Should you require further confirmation of my qualifications for the ambassador position, I shall be pleased to supply references from my many friends in the USA and beyond, who will I am sure attest to my capacity to present our country as a delightful place to visit. 

I look forward to your prompt response,

Yours faithfully,
Hamish Westie,

Do you think I'm in with a chance?

Wednesday 8 July 2009

Home alone......

"Money doesn't grow on trees you know Hamish".

What sort of a statement is that? Of course I know money doesn't grow on trees.

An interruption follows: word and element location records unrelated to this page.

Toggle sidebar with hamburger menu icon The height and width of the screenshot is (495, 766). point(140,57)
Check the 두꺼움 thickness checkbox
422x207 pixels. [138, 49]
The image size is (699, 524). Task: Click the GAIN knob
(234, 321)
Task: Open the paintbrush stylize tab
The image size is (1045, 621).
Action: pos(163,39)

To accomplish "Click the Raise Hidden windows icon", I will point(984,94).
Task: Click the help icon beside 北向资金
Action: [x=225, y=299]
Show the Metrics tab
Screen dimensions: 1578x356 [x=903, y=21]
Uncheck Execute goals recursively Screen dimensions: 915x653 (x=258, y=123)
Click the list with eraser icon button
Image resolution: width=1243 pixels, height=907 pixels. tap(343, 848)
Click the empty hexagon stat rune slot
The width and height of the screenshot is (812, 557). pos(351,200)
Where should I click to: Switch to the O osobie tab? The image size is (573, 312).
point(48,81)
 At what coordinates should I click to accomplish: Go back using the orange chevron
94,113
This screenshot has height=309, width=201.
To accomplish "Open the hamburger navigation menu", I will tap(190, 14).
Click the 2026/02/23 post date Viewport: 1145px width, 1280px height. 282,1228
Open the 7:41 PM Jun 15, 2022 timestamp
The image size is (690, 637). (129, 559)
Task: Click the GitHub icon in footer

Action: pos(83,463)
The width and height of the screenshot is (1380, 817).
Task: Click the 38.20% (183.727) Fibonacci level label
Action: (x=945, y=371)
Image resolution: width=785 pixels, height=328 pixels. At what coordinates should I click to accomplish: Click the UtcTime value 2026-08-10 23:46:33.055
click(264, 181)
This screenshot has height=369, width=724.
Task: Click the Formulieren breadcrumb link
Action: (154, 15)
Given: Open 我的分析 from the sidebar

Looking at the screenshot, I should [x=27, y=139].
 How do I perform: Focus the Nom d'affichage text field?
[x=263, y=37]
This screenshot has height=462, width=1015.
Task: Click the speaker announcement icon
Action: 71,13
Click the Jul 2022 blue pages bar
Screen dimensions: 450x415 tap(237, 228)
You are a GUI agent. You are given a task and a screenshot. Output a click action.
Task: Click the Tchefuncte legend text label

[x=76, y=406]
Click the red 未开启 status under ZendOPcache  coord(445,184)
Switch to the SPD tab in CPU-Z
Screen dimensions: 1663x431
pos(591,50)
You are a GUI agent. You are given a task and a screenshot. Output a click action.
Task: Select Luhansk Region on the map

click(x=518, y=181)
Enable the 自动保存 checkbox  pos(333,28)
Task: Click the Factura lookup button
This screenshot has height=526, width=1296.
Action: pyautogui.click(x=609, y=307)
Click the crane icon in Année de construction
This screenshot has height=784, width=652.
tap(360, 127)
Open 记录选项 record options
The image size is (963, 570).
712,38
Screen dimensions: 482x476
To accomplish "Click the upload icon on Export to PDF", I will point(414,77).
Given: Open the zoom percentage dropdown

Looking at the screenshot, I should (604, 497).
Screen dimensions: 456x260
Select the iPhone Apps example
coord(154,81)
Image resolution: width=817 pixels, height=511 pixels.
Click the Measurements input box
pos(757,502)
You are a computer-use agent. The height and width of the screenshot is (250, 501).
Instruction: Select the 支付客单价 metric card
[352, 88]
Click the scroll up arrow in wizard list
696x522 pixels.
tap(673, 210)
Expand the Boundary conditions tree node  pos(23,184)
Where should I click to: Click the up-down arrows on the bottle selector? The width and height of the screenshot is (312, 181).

It grows in those little machines you find in walls in the city centre. 

So what's that got to do with me having to stay at home alone all day, just when I've got used to having Gail here almost all the time? She's suddenly taken to disappearing shortly after my morning walk, and not returning until well after tea time. 

So that's me, home alone all day. Well, a neighbour has been calling round in the afternoon to take me out for a short walk. And at least I can get out into the back garden through the dog flap, and carefully patrol the boundaries, or roll on the grass. Maybe do a bit of excavating too. Or, inside the house, I can position myself on the top of the sofa to look out the front window and keep an eye on what's going on in the street. Bark a little at passers by. And then again, an old chap does need a fair bit of sleep. 

But even so. I would like some company. If only I could use the computer without Gail's help, then I could communicate with my blogging pals. Has anyone designed a paw-friendly keyboard yet, I wonder? A bit like those phones you can get for old folk?

I guess I'm going to have to get used to this new regime, at least for a while. Something to do with Gail being able to pay for dog food and vets bills apparently! 

Sunday 5 July 2009

Friends reunited

It's been ages since I met up with my Westie girlfriends, Florrie and Lucy. We all went for a walk today in one of my favourite places, the Forvie National Nature Reserve. It's a lovely spot, with an estuary, sand dunes, a beach, some heathland, and lots of eider ducks and terns. 

There is one slight drawback - dogs are supposed to be on a lead. But do you know, we met a ranger who looked at the three of us Westies and said it was OK for us to be running free. RESULT! (Only in Scotland...)

So we entered the reserve...

and Florrie and Lucy went for a paddle in the Ythan Estuary (I joined them later).

Then we had to cross the  Sahara Desert sand dunes. 

Then another paddle, this time in the North Sea. 

Now I want to point out that when I was a youngster, I had absolutely no problem keeping up with these two ladies. In fact there used to be a certain amount of flirting going on whilst we ran up mountains together... 

But as regular readers of this blog will know, these days I concentrate my efforts on more serious matters. And also, well, to be honest, between you and me, I did find it just a teeny weeny little bit difficult trying to run as fast as the girls.  But I'm sure they didn't notice...

It was a hot day too, so quite a relief to get back to the cars. Florrie and Lucy have a very nice red rug, don't you think? (And a posher car than ours).

But only I get to sit in the front seat!   

Friday 3 July 2009

Let sleeping dogs lie...

All this hot weather. And thinking about my scientific hypothesis. It's quite exhausting.

Sometimes an old chap just needs to take a break. Don't trip up over me, please.